Problem to solve -
Reproduce the Heather Allan biography word for word from "Personal details" up to and including "in Palmerston North.".

Extract -
---*---

Councillor, Palmerston North City Council
- In office 1992–2001

Personal details
- Born: Catherine Heather Walker 27 March 1941
- Died: 24 March 2024 (aged 82)
- Spouse: Bob Allan
- Children: 2

= Heather Allan =

New Zealand nurse, social worker, local politician and community leader

Catherine Heather Allan (née Walker, 27 March 1941 – 24 March 2024) was a Palmerston North city councillor, Justice of the peace and recipient of Queen's Service Medal for her community service.

== Biography ==
Heather Allan was born in Palmerston North on 27 March 1941. Her mother, Olive Walker, raised her and her sister, Sally, in Palmerston North.

Allan trained as a nurse at Palmerston North Hospital. She later retrained at Massey University and moved into social work. She later took on a role as consultant to the Social Welfare Department.

---*---

Supplied data -
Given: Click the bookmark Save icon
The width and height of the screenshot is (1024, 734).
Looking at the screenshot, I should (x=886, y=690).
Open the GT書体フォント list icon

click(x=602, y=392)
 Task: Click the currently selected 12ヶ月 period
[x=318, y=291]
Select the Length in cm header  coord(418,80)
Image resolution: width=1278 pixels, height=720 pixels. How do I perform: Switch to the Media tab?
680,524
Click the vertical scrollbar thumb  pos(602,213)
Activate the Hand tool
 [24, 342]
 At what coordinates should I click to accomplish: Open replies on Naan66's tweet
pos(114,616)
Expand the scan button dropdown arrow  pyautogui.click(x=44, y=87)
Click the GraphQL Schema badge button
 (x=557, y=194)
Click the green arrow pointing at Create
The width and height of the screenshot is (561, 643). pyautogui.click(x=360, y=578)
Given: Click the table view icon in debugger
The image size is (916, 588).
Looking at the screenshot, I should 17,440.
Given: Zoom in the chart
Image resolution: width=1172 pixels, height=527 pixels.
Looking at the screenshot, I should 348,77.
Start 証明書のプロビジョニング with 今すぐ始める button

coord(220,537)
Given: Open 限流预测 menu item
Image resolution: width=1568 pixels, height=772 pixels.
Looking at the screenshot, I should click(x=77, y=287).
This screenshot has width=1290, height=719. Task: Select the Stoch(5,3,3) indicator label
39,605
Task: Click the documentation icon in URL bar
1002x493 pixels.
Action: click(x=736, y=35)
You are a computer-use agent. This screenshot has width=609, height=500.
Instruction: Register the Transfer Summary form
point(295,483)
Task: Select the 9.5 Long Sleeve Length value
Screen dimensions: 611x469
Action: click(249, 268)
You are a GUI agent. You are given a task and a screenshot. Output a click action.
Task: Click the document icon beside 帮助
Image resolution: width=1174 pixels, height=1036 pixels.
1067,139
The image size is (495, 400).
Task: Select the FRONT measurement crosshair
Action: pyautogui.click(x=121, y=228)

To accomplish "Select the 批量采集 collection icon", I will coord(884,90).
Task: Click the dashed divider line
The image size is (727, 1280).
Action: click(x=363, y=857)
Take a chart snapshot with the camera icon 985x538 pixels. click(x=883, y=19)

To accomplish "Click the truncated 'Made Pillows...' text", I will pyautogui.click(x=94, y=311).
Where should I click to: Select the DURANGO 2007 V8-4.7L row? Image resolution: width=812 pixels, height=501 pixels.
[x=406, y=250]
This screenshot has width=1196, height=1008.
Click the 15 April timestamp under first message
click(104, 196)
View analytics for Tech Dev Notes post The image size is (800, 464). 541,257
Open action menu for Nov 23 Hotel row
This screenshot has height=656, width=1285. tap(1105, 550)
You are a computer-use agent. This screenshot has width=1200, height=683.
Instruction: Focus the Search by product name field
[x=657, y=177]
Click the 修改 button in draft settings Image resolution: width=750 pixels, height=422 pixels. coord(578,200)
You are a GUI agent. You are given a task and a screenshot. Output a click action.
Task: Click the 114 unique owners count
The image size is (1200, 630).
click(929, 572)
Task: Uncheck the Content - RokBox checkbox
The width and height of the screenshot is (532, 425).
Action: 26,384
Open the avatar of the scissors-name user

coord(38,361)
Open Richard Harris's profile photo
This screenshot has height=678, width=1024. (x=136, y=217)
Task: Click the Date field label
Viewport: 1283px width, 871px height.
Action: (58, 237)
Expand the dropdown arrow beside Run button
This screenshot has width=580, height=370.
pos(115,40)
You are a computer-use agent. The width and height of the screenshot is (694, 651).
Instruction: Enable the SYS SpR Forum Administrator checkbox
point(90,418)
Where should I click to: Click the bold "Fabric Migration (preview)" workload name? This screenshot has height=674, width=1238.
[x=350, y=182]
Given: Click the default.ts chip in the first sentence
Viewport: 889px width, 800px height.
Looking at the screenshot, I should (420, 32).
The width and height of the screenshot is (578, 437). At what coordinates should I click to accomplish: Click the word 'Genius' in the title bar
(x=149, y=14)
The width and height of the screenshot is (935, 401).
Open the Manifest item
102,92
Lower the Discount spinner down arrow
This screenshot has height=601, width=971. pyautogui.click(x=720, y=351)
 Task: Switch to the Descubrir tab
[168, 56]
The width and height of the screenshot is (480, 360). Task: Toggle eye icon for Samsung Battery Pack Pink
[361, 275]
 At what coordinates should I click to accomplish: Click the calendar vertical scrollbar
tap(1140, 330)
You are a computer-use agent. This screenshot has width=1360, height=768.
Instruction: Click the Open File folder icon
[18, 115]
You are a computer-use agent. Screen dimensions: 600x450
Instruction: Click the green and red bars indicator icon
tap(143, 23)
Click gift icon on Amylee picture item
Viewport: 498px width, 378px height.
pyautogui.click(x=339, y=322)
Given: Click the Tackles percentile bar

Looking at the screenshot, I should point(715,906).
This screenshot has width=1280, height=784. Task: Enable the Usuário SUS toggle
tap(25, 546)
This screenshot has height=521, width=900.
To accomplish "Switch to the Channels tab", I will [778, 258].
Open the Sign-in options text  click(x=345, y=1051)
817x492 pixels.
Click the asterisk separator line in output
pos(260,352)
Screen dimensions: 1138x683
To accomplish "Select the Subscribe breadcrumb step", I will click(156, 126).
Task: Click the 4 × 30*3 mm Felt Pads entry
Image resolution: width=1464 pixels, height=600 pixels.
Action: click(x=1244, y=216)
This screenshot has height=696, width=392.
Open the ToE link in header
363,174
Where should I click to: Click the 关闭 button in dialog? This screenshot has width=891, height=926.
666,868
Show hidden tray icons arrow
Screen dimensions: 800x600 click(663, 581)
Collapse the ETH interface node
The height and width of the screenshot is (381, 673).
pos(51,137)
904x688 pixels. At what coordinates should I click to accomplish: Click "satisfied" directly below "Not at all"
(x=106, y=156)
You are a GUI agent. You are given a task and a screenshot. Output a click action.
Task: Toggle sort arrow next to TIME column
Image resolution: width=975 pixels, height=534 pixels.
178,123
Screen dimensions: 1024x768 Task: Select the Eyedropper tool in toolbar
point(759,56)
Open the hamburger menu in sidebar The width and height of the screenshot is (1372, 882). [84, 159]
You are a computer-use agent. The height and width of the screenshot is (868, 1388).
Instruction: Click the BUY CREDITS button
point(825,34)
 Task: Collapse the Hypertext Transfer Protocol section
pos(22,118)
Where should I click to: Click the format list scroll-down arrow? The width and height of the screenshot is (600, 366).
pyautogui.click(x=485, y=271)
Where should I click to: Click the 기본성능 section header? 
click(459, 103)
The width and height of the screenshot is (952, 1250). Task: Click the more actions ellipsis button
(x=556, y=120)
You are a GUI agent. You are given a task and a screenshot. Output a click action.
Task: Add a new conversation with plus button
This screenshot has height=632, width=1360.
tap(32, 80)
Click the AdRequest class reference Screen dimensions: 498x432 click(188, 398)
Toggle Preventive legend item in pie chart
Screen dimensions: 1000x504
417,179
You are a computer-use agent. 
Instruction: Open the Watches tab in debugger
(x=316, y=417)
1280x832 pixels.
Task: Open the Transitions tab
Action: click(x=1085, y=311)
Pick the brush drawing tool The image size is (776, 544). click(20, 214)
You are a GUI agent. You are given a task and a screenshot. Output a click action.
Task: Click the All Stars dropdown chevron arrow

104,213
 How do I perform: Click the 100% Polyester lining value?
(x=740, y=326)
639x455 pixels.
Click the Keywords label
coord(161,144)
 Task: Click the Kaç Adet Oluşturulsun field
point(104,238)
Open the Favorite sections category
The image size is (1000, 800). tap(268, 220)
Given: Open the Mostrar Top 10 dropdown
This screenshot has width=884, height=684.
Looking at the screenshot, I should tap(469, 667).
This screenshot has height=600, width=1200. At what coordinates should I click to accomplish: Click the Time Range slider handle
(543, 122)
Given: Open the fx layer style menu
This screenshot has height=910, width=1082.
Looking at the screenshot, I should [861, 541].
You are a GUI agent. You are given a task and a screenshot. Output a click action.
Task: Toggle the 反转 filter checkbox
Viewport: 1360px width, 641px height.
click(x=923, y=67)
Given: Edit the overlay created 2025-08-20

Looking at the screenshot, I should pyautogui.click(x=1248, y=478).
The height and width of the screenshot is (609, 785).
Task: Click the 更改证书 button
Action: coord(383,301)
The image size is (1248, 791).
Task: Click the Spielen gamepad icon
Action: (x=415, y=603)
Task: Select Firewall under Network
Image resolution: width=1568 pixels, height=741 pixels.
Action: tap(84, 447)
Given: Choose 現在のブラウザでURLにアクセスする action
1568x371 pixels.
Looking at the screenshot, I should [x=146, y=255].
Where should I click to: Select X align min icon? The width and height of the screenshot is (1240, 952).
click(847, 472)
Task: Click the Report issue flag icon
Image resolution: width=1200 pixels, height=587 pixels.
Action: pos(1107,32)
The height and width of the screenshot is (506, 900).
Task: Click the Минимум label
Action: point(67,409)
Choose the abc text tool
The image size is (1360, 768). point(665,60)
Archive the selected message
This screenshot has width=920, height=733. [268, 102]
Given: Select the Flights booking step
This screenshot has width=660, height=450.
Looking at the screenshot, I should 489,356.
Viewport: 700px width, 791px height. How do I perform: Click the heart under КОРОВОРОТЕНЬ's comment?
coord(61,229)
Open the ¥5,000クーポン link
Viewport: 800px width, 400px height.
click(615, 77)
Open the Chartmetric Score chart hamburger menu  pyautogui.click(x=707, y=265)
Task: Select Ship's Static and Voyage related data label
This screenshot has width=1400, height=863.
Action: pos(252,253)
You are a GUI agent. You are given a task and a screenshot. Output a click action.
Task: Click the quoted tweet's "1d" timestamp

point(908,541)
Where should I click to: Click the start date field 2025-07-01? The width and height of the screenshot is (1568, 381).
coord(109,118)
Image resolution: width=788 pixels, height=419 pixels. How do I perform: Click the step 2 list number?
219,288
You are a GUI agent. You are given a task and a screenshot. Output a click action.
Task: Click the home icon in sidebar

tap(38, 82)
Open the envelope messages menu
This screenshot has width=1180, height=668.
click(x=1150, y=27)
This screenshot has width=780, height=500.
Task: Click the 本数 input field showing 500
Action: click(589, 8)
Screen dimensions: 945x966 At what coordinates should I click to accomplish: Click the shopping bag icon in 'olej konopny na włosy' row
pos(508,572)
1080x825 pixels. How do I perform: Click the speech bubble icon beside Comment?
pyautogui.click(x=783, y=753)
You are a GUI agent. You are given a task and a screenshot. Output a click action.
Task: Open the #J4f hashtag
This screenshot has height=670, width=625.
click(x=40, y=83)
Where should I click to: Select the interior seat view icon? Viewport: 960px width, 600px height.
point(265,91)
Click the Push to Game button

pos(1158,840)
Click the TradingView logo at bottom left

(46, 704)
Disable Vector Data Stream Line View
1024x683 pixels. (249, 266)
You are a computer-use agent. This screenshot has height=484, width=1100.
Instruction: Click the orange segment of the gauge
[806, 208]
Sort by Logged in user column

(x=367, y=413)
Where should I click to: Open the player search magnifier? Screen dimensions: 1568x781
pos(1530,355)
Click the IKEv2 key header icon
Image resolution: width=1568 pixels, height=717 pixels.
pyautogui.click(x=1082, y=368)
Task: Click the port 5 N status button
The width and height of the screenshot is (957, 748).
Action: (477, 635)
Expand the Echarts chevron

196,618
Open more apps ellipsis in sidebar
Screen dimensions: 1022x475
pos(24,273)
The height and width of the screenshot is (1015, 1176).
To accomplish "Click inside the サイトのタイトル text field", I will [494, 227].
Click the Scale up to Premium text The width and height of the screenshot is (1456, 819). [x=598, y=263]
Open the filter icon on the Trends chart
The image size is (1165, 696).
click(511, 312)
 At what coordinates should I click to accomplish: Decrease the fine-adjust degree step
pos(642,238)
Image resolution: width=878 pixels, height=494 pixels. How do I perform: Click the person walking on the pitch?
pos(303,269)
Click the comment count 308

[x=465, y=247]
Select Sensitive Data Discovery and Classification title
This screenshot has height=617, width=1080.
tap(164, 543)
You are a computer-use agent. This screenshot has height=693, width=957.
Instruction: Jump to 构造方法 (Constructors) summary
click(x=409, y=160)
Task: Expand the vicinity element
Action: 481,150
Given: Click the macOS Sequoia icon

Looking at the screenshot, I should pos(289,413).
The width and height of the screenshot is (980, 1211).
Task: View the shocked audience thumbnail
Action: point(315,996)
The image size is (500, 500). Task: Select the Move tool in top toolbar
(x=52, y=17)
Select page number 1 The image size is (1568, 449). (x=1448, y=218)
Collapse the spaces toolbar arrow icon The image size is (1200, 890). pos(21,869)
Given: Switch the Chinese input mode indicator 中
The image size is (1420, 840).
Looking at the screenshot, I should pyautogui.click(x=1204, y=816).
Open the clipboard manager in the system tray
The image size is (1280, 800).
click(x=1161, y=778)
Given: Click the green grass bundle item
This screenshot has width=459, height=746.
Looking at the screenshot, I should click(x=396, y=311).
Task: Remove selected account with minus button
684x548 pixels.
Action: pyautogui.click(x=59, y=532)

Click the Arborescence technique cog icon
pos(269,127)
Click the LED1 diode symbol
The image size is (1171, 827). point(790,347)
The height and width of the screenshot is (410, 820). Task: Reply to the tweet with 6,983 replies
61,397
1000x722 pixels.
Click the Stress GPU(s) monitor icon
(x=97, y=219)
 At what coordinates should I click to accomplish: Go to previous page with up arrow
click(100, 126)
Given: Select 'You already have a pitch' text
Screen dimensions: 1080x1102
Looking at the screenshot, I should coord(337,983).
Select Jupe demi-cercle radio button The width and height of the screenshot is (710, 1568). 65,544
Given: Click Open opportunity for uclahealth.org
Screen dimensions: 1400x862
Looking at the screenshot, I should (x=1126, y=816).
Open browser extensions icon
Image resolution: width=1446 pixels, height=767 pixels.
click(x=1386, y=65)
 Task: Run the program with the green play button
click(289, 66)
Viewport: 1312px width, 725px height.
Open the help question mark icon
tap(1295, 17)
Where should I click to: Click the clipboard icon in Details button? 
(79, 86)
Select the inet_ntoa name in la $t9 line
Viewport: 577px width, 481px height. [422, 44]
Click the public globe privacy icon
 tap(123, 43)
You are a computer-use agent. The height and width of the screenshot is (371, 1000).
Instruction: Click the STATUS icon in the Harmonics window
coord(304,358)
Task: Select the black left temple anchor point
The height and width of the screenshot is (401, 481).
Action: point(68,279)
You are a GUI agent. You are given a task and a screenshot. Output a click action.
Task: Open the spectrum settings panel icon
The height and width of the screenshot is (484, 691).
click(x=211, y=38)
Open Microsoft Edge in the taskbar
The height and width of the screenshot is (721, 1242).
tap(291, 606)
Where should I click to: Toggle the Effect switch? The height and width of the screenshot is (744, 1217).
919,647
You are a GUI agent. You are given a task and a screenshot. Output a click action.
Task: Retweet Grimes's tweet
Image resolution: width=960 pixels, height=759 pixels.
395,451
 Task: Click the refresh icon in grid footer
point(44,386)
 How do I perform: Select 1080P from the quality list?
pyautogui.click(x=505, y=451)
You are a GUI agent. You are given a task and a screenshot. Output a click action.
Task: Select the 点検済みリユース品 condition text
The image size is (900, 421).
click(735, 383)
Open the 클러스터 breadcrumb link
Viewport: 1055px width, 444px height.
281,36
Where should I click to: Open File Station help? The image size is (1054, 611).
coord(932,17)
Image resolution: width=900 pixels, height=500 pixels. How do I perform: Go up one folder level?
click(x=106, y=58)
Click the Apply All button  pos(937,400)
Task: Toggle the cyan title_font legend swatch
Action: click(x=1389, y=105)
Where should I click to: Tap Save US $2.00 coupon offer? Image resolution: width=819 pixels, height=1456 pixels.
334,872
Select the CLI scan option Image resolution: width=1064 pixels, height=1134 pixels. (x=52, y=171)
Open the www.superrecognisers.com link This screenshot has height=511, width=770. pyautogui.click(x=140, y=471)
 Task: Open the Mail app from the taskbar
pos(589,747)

---*---

Answer for the task -
Personal details
- Born: Catherine Heather Walker 27 March 1941
- Died: 24 March 2024 (aged 82)
- Spouse: Bob Allan
- Children: 2

= Heather Allan =

New Zealand nurse, social worker, local politician and community leader

Catherine Heather Allan (née Walker, 27 March 1941 – 24 March 2024) was a Palmerston North city councillor, Justice of the peace and recipient of Queen's Service Medal for her community service.

== Biography ==
Heather Allan was born in Palmerston North on 27 March 1941. Her mother, Olive Walker, raised her and her sister, Sally, in Palmerston North.